We have here twelve entertaining stories which might be divvied up into three categories: two set in Steele's Coyote universe, four in his Near Space series, and everything else. Rest assured, one doesn't need to have read previous Coyote or Near Space works to follow along. Steele provides the necessary backdrop, and a little extra for additional texture. The collection is thus a robust sampler of Steele's recent work, though it's less than perfect as an overall showcase of his talents, precisely because all of these stories are from the last four or five years and therefore don't do justice to a career that stretches back almost three decades.

The majority of these stories are richly ideated and neatly conceived. They move along at an unhurried pace and have an almost genteel quality to them. A number of first-person narrators (Steele himself notes their preponderance in his introduction, "Pattern Recognition") look back on events that happened decades before, and that retrospective viewpoint provides, if not nostalgia, a confessional pathos. In the somber "Set the Controls for the Heart of the Sun," for example, Matt Garris reminisces about a brilliant childhood friend, Terry Koenig, and pieces together the trajectory that eventually extinguished Koenig's bright light. This tragic end is revealed upfront; Steele is more preoccupied with character, and the quiet moments through which character can be glimpsed clearly only in hindsight, than with suspense or overt drama. Time travel informs "The Observation Post," which begins with this rumination: "Now I'm old, but when I was young I did something which has weighed upon my conscience ever since."

I don't mean to suggest that the collection is morose. One of Steele's narrative strengths is his ability to emulate tropes and storytelling styles of days past, including literary periods/genres where brisk pacing was the rage. He does this very well indeed in "Martian Blood," the collection's opener, in which we're treated to a 1950s astrophysical vision of Mars, heavily imprinted with the footprints of Burroughs and Brackett, but featuring a few modern ideas. The whole thing is cool retro-charm at its finest, though it may grate readers unwilling to embrace the cultural norms of Steele's literary models, decidedly politically incorrect by our standards. "The Jekyll Island Horror" is my favorite outing in this mode. In this classic investigation of terrifying alien contact, Steele exuberantly channels 1930s pulp fiction, including a prototypical "How-I-came-to-learn-of-these-true-events" foreword. "The Big Whale" riffs off Moby Dick by way of Mickey Spillane: it's colorful and amusing, though perhaps a bit overlong. "Sixteen Million Leagues from Versailles" and "Alive and Well, A Long Way from Anywhere" represent perhaps the best balance between these tendencies towards placid introspection on the one hand and marvelous melodrama on the other.
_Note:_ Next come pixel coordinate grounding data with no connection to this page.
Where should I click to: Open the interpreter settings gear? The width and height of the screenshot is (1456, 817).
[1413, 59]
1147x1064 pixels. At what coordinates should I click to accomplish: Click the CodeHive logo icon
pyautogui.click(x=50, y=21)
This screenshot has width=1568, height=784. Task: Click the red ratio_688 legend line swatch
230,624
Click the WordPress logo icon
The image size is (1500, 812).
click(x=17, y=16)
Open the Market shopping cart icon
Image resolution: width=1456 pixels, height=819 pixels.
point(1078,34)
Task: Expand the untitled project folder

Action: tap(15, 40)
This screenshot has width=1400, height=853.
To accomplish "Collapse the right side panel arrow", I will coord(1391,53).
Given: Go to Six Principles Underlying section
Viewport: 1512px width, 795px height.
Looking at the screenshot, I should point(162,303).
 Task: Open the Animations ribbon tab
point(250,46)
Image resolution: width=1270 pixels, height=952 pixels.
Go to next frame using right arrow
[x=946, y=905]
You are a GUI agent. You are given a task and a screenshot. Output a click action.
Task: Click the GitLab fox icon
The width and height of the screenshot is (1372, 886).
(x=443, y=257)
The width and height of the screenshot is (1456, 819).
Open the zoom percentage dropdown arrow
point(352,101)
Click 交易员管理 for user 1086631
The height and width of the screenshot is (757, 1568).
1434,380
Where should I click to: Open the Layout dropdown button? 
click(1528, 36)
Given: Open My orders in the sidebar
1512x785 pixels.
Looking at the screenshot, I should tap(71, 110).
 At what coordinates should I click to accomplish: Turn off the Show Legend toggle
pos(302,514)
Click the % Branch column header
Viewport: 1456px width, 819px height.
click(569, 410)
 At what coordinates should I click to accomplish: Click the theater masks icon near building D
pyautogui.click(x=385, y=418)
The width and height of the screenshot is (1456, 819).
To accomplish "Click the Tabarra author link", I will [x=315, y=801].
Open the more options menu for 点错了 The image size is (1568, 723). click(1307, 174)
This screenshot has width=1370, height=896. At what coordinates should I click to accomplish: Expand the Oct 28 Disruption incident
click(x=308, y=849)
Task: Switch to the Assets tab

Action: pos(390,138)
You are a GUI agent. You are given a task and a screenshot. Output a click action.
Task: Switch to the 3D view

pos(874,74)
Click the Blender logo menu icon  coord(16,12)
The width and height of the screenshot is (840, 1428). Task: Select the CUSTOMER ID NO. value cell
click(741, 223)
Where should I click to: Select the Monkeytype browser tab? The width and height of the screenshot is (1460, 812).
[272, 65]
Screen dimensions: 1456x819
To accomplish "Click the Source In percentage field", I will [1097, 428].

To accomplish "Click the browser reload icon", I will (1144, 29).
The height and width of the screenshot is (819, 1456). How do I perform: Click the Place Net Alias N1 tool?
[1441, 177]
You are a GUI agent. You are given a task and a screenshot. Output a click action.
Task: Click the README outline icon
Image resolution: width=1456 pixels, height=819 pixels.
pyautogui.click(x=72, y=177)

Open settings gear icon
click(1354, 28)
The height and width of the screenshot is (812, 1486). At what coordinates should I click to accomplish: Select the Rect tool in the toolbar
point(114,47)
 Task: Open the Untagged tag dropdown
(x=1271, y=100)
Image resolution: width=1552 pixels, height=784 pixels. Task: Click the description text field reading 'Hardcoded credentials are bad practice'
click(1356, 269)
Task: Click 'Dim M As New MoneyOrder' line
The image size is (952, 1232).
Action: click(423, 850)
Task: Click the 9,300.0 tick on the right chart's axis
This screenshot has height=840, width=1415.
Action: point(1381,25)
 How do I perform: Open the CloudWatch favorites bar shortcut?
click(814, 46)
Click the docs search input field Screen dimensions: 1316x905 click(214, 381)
History, and an acute perception of the passage of time, pulse throughout the collection. Alternate pasts, counter-factual presents and retro-futures provide Steele with elegant parallax shifts through which to examine our deepest impulses and drives. We may not be surprised by what he discovers, but the dignity and loving detail with which he weaves his spells make for a gratifying journey nonetheless.